O metrô está bem cheio, mas ela vai para frente do vagão e dá seu jeito. Diz que “o pessoal se amontoa lá trás porque tem preguiça de ir mais pra frente, e aí eu vou!”. Apesar de amar andar de metrô, ela não gosta tanto do novo modelo, acha as cadeiras pequenas, “por isso, até prefiro sentar no chão”. Quando o metrô bica a Estação Santa Inês, ela se levanta toda-toda, ajeita a bolsa e salta do metrô. Sobe o morro que leva à unidade do Senai Horto. “Nossa, lá é bonito, grande. Do lado tem um museu”. É o Museu de História Natural e Jardim Botânico da UFMG, diz ela que “já até vi um esquilo lá outro dia”. O curso começa às 13H30 e vai até 17H30, mas ela sai mais cedo porque estuda no turno da noite. “Comecei em agosto de 2023 e vou terminar em julho do ano que vem”, ela diz. E pela sua animação, o tempo voará, diferente do último curso que fez.

É voltado para a informática. “É uma área que não gostei, pensava e agora, vou embora?”. Mas terminou. “Cheguei a concluir, mas pra nunca mais, não me vejo nessa área de novo”. Apesar de gostar de computador, achou “extremamente chato, a única coisa que gostei foi saber a senha da internet dos outros, cabô!”. Além de não der dado química com o curso, também não se deu tão bem com os colegas. Se sentia excluída por eles, “eles se esforçavam mais do que eu e nos trabalhos, não sabia o que fazer”. Bem diferente no novo curso, “converso com mais gente, tenho assuntos mais interessantes e ideais novas para contar”. Como a vontade de ter um ateliê, por exemplo.

Mas caso não role, não terá problema em pegar outros caminhos. “Se não der certo na costura, vai ter o plano B, C, D, o alfabeto inteiro”. É por isso que acha importante ter um leque de possibilidades. Um deles pode ser a ASPROM (Associação Profissionalizante do Menor). “Vou seguir em outras áreas, juntar o dinheiro e investir na costura”. Por enquanto, está focada na costura. Sabe que não pode ser diferente. A costura exige isso dela. “É muito chato colocar linha na máquina, ela é muito fina e aí tem que ficar passando aqui e ali, qualquer erro, já era, tem que desmanchar”. Então, o foco é primordial. E, para se ter uma ideia, ela nunca falta, vai até passando mal. Com o esforço, já colheu um fruto. É uma bolsa preta de retalhos, ela a exibe para cima e para baixo, é com ela, inclusive, que vai ao curso. Diz, para quem quiser e toda cheia de si, “fui eu que fiz”.

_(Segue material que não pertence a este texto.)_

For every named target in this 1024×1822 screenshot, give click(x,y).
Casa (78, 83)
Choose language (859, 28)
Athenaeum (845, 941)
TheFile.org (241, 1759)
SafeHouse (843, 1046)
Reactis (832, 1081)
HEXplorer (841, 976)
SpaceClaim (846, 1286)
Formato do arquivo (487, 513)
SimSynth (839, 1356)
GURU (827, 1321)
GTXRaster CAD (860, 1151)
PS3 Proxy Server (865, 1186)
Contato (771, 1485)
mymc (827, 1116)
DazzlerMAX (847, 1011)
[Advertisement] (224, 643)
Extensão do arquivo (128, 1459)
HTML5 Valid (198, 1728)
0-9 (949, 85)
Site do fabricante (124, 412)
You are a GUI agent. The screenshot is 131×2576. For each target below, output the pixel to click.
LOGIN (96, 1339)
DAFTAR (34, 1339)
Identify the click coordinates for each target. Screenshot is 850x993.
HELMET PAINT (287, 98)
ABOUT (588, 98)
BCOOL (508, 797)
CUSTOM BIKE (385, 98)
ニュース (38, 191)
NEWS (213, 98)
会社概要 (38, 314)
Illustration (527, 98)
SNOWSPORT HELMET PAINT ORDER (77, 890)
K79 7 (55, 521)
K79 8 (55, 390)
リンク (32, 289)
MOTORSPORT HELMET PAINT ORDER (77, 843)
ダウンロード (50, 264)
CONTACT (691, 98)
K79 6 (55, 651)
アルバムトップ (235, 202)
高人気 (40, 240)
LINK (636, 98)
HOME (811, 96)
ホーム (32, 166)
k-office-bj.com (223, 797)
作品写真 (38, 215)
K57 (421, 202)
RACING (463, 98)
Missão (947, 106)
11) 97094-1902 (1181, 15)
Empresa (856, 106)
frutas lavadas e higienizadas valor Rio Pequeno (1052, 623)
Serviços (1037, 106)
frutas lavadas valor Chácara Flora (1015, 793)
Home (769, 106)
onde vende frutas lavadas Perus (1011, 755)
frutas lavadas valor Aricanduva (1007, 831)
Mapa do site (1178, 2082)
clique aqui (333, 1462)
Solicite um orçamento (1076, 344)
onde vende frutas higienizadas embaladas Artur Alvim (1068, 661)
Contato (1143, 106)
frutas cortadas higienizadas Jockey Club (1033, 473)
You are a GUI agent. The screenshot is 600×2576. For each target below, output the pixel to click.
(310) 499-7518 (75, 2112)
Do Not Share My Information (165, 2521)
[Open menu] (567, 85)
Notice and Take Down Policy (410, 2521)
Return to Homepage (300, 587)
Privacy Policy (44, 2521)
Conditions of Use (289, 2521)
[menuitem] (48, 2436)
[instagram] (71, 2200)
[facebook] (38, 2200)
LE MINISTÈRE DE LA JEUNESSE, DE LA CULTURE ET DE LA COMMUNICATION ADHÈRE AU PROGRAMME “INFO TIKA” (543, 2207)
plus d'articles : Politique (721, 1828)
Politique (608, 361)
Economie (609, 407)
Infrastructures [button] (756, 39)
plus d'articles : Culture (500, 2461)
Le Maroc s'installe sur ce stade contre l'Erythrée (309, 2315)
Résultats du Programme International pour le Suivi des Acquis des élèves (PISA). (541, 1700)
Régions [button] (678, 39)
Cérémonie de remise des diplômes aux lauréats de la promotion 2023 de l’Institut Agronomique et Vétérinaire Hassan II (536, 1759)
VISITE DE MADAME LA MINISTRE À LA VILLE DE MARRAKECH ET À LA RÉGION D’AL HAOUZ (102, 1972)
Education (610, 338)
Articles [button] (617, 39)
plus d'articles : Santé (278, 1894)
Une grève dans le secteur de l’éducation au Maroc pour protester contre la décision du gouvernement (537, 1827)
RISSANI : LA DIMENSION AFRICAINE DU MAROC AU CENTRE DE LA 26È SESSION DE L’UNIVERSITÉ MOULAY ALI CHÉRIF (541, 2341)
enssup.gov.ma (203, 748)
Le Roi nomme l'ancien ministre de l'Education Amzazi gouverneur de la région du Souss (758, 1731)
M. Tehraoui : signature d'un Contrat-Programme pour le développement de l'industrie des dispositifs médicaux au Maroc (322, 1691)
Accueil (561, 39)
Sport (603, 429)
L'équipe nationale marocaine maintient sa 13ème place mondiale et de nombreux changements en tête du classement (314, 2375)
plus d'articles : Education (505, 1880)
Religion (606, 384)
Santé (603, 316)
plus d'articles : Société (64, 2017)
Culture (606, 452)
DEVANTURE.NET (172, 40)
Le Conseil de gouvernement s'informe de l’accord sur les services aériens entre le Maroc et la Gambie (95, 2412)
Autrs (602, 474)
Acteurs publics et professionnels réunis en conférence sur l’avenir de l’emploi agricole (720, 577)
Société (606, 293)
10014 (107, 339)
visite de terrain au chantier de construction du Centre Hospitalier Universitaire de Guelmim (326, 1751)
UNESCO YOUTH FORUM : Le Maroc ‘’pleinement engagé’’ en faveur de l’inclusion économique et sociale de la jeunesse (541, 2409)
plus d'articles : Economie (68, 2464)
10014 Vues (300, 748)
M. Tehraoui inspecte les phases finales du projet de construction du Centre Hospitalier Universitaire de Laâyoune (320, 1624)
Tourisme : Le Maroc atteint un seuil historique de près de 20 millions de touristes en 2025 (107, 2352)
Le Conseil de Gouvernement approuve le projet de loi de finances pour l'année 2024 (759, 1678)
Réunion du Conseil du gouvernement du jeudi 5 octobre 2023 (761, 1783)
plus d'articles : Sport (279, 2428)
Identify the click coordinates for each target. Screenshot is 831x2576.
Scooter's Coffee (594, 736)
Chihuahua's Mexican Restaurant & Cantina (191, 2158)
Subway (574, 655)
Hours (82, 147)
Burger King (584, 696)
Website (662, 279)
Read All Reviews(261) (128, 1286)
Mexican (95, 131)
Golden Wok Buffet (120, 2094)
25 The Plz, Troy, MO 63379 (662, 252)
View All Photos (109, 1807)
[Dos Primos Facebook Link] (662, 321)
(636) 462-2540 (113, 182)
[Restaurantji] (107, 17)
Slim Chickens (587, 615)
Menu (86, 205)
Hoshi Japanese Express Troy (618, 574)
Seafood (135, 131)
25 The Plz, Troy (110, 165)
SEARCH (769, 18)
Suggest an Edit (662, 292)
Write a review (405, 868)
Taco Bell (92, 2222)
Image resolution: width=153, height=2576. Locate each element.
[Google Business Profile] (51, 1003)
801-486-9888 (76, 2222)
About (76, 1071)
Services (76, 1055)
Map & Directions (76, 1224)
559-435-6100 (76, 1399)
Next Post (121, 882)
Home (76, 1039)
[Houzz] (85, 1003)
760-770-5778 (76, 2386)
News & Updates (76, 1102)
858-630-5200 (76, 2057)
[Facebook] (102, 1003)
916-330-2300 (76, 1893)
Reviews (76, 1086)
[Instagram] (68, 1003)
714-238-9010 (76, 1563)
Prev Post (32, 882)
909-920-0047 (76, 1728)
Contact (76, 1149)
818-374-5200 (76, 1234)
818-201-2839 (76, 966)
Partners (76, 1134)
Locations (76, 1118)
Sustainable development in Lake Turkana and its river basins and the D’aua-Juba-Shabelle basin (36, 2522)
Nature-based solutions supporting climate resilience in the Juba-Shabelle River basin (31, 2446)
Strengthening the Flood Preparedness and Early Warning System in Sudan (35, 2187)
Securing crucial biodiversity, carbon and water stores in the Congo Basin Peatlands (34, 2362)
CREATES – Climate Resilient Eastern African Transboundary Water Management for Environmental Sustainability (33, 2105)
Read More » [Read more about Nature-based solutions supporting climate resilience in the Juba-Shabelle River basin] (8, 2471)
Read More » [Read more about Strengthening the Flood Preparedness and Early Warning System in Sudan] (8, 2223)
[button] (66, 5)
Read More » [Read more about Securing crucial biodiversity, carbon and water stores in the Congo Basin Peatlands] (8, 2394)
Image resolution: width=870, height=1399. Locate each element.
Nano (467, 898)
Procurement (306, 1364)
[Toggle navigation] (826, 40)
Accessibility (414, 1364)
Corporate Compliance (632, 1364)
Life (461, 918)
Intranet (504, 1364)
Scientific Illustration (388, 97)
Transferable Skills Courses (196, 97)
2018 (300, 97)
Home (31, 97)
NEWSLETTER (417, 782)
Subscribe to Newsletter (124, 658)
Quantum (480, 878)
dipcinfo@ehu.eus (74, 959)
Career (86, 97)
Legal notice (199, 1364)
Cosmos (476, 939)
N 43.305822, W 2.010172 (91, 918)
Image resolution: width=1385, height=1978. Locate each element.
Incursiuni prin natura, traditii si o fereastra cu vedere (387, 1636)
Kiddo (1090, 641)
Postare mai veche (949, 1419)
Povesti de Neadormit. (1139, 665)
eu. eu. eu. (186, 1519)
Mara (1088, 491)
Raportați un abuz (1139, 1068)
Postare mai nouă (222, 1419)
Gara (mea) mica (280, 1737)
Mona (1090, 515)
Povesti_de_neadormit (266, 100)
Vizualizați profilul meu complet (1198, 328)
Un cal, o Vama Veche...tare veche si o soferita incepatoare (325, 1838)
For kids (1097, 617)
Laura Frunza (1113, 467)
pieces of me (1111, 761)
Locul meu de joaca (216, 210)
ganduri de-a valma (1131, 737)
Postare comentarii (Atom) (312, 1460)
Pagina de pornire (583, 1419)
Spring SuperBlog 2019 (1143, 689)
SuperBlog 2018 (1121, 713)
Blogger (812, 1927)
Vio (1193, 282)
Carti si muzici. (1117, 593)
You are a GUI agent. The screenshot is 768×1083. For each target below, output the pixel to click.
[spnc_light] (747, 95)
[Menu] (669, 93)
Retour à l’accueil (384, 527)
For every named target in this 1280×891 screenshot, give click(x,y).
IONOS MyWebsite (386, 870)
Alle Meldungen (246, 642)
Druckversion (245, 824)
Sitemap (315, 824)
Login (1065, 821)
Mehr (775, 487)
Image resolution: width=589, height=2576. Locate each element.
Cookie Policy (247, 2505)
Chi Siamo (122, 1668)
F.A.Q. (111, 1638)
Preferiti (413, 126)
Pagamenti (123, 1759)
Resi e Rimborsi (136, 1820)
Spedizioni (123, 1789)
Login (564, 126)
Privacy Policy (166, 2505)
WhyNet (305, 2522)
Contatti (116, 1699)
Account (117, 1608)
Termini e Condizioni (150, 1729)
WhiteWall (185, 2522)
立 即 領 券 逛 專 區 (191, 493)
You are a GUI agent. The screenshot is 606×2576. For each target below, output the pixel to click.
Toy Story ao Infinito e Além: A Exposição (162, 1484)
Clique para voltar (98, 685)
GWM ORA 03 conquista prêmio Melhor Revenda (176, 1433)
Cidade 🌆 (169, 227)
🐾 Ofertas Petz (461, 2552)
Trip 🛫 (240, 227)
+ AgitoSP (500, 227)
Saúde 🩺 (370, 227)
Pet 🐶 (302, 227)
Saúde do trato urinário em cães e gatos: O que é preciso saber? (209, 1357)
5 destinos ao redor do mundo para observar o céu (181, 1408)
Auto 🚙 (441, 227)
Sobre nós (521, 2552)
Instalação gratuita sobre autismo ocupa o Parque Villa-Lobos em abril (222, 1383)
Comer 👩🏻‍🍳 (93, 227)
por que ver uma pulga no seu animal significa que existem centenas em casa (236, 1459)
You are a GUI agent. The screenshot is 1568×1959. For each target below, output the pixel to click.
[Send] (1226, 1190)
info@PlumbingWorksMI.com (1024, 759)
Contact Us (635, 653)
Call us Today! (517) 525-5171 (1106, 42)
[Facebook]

   Rafaela Francia, psicóloga da Unidade de Acolhimento Casa Tremedal, onde são acolhidos adolescentes de doze a dezoito anos incompletos e onde Sara está, comenta que a inserção ou participação em cursos de aprendizagem são um direito dos adolescentes garantido pelo ECA, Estatuto da Criança e do Adolescente. Para ela, eles são de extrema importância para a preparação do jovem, “eles possibilitam o desenvolvimento e habilidades técnicas”, diz ela, “e também permitem qualificá-los para futuras oportunidades de emprego, promovendo sua autonomia e integração social”. Tem outra questão que a psicóloga traz: a inserção no mercado de trabalho. “É fundamental no desenvolvimento da autonomia, socialização e na gestão financeira pessoal destes adolescentes”.

E Sara, pelo que conta toda animada, está vivendo essa socialização na pele: “meus colegas de classe, apesar de não conversar com todos, ajudam muito, são muito educados, me senti até acolhida lá, é como me encontrar”, diz ela sorrindo. A gravação do áudio para, ali encerramos o assunto e nos despedimos. Mais tarde, o sinal é dado: “ALMOÇO!”. Sara dá meia volta e vai a passos rápidos pelo corredor, até sumir e vista. E o resto já se sabe, já foi dito. É mais um dia de aprendizado.